GERECHTSHOF ARNHEM-LEEUWARDEN

locatie Leeuwarden
afdeling civiel recht
zaaknummer gerechtshof: 200.215.255/01
(rechtbank Noord-Nederland: C/19/117637 / JE RK 17-23 & C/01/316748 / JE RK 17-53)
beschikking van 14 september 2017
inzake
[verzoeker] ,
verblijvende in de PI te [A] voorheen [B] ,
verder te noemen: de vader,
en
[verzoekster],
wonende te [C] ,
verder te noemen: de moeder,
verzoekers,
advocaat: mr. Y.L. Zandbergen te Rotterdam,
en
de gecertificeerde instelling Stichting Jeugdbescherming Noord/Drenthe,
gevestigd te Assen, verweerder,
verder te noemen: de GI.

1.1. Het geding in eerste aanleg

Het hof verwijst naar de beschikking van de kinderrechter in de rechtbank Noord-Nederland, locatie Assen, van 25 januari 2017, uitgesproken onder voormelde zaaknummers.

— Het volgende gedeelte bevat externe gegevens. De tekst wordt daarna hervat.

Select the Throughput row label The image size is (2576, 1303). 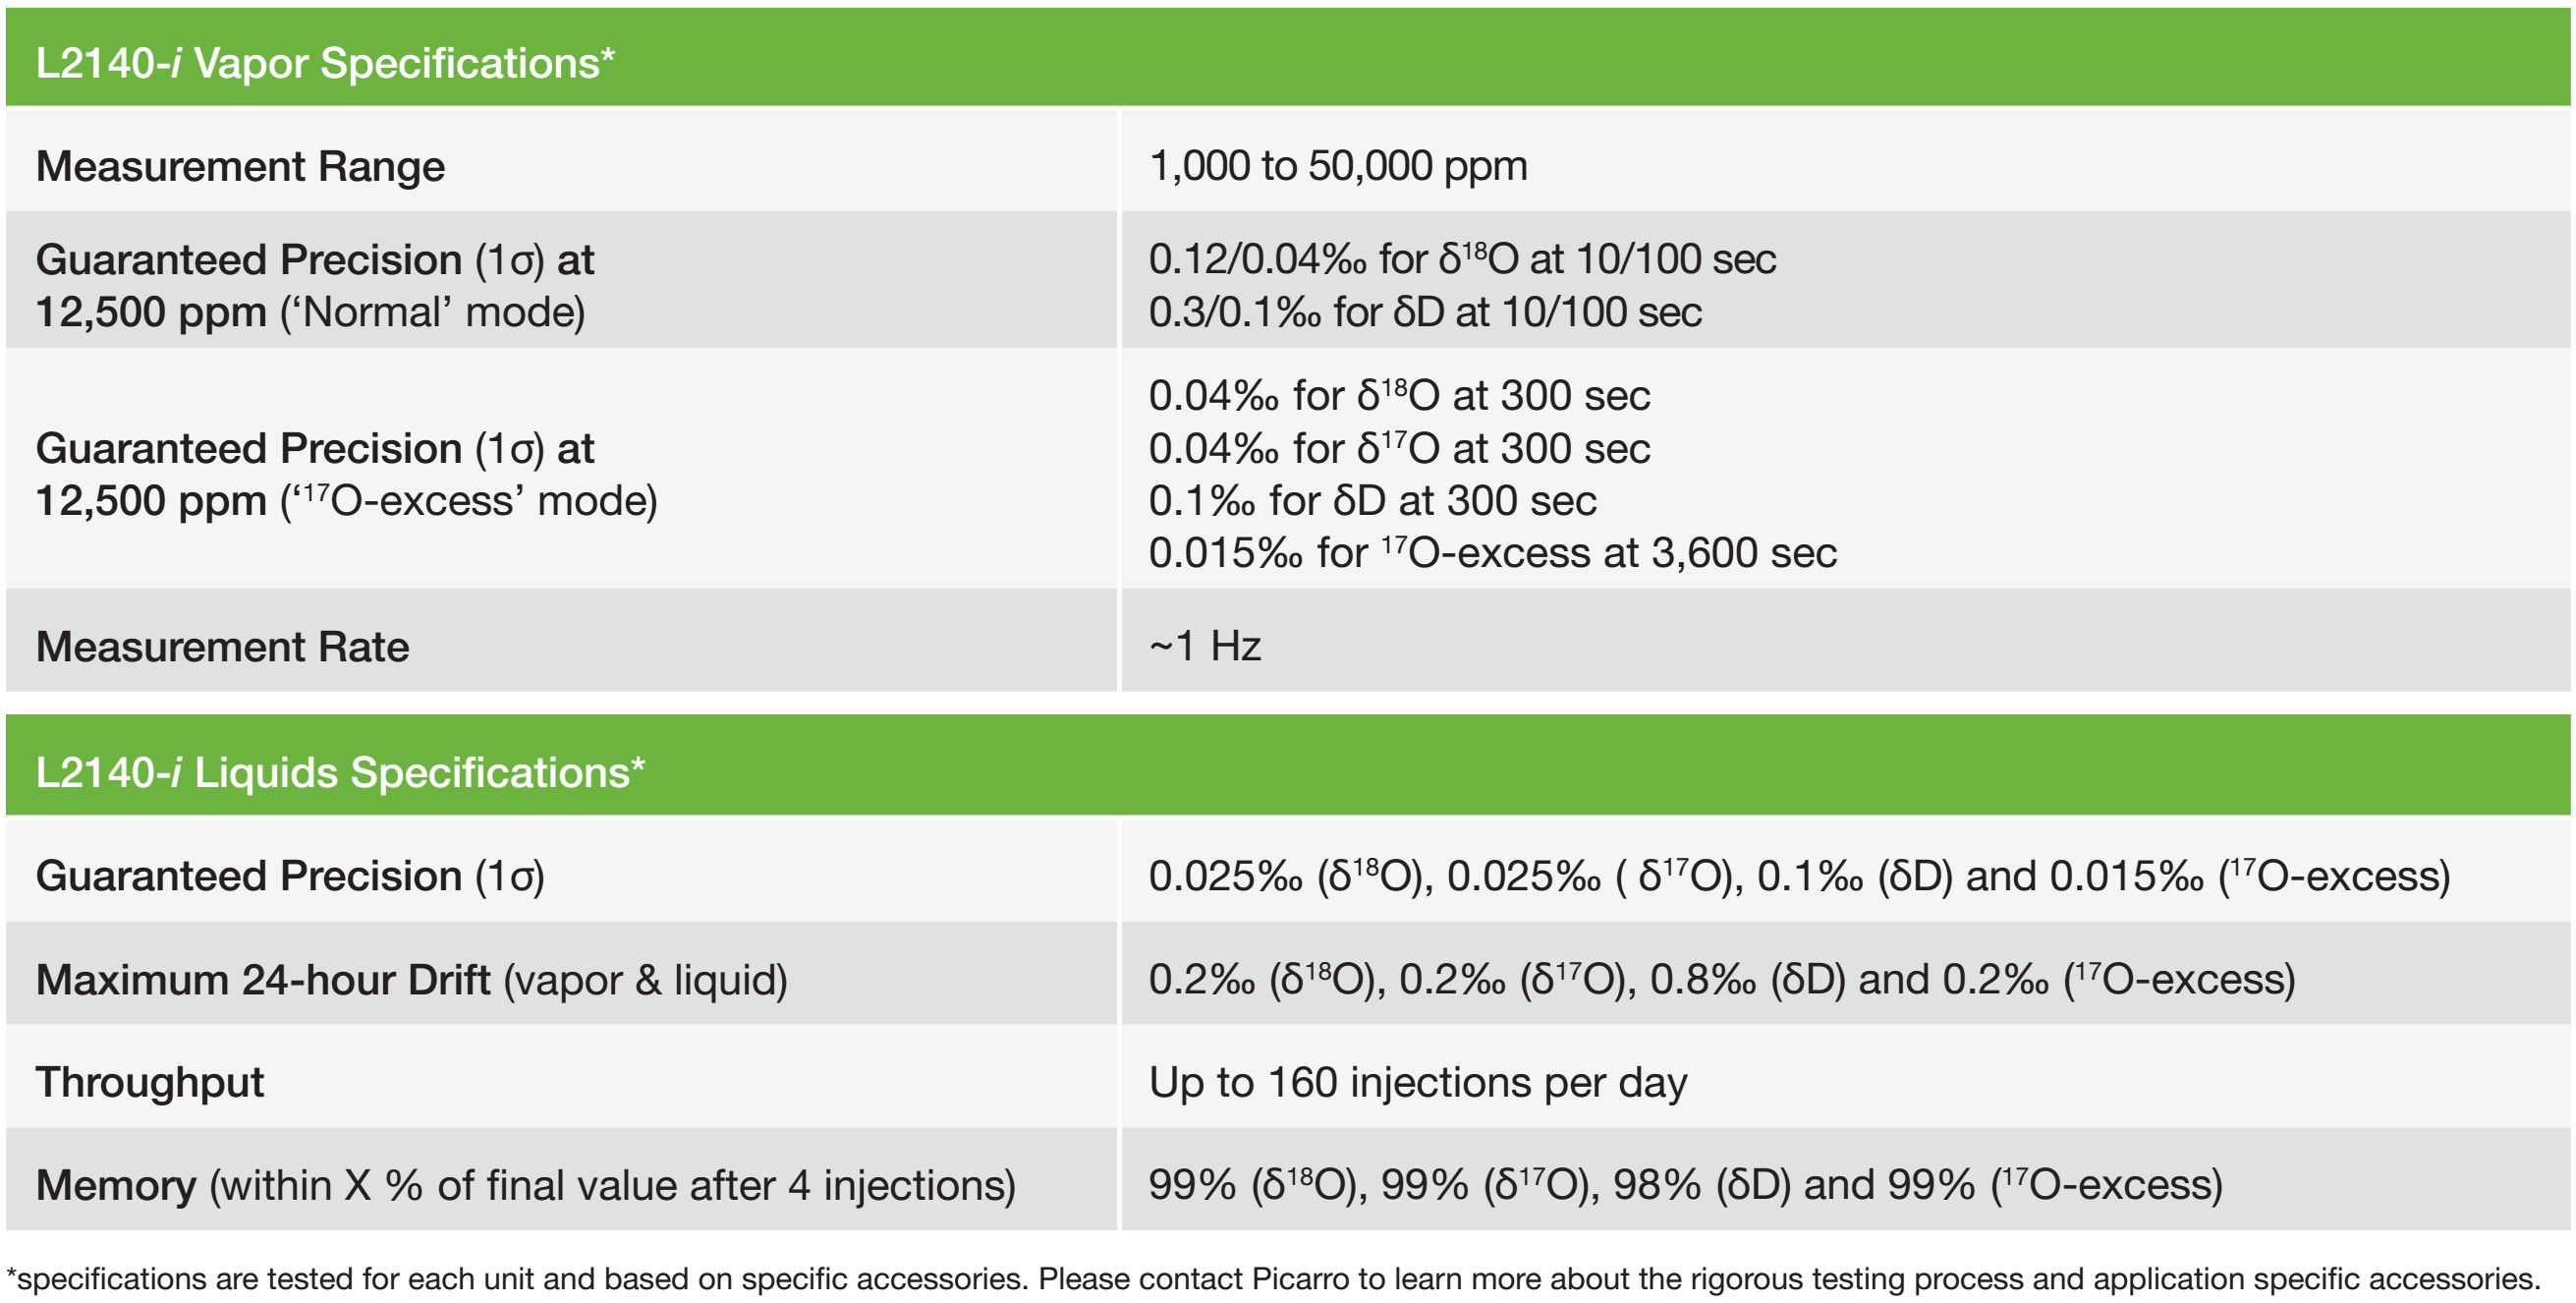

2.Het geding in hoger beroep

2.1
Het verloop van de procedure blijkt uit:
- het beroepschrift met productie(s), ingekomen op 24 april 2017;
- het verweerschrift van de GI met productie(s);
- een brief van de raad voor de kinderbescherming van 9 mei 2017 (hierna: de raad);
- een brief van Stichting Jeugdbescherming Brabant van 10 mei 2017 met productie(s);
- een faxbericht van mr. Zandbergen van 9 augustus 2017 met productie(s).
2.2
De mondelinge behandeling heeft op 10 augustus 2017 plaatsgevonden, waarbij de ouders en hun advocaat zijn verschenen en namens de GI mevrouw [D] en mevrouw [E] .

3.De vaststaande feiten

3.1
De vader en de moeder hebben een relatie en zijn de ouders van de thans tweejarige [de minderjarige] , geboren te [F] [in] 2015 (hierna: [de minderjarige] ). De ouders zijn gezamenlijk belast met het gezag over [de minderjarige] .
3.2
De vader heeft naast [de minderjarige] nog (vier) kinderen uit een eerdere relatie.
3.3
[de minderjarige] is prematuur geboren en is door de kinderrechter van meet af aan onder toezicht gesteld. [de minderjarige] is na een verlengd verblijf in het ziekenhuis in een pleeggezin ondergebracht met een machtiging tot uithuisplaatsing.
3.4
In het kader van verdere perspectiefbepaling van [de minderjarige] heeft de toenmalige GI Stichting Jeugdbescherming Brabant besloten de moeder een kans te geven te laten zien dat zij in staat is tot 'goed genoeg ouderschap' voor [de minderjarige] . In augustus 2016 is daartoe een observatie en oriëntatietraject gestart in het pleeggezin en vervolgens is het traject voortgezet middels opname van de moeder en [de minderjarige] in een moeder-kindhuis van [G] in [H] (hierna: [G] ).
3.5
Bij beschikking van de kinderrechter in de rechtbank Oost-Brabant van 20 oktober 2016 is de ondertoezichtstelling van [de minderjarige] verlengd tot 30 oktober 2017. Tevens is de machtiging tot uithuisplaatsing in een voorziening voor pleegzorg verlengd tot uiterlijk
30 maart 2017.
3.6
Bij beschikking van 13 januari 2017 van de rechtbank Oost-Brabant is een spoedmachtiging tot uithuisplaatsing in een accommodatie jeugdhulpaanbieder verleend voor de duur van vier weken en is de beslissing voor het overige aangehouden met verwijzing naar de zitting van 25 januari 2017.
3.7
Bij beschikking van 18 januari 2017 van de rechtbank Oost-Brabant is de GI Stichting Jeugdbescherming Brabant vervangen door de GI Jeugdbescherming Noord.
3.8
In de bestreden beschikking is – uitvoerbaar bij voorraad – machtiging tot uithuisplaatsing van [de minderjarige] verleend in een accommodatie jeugdhulpaanbieder dan wel een voorziening voor pleegzorg, met ingang van 25 januari 2017 tot uiterlijk 30 oktober 2017.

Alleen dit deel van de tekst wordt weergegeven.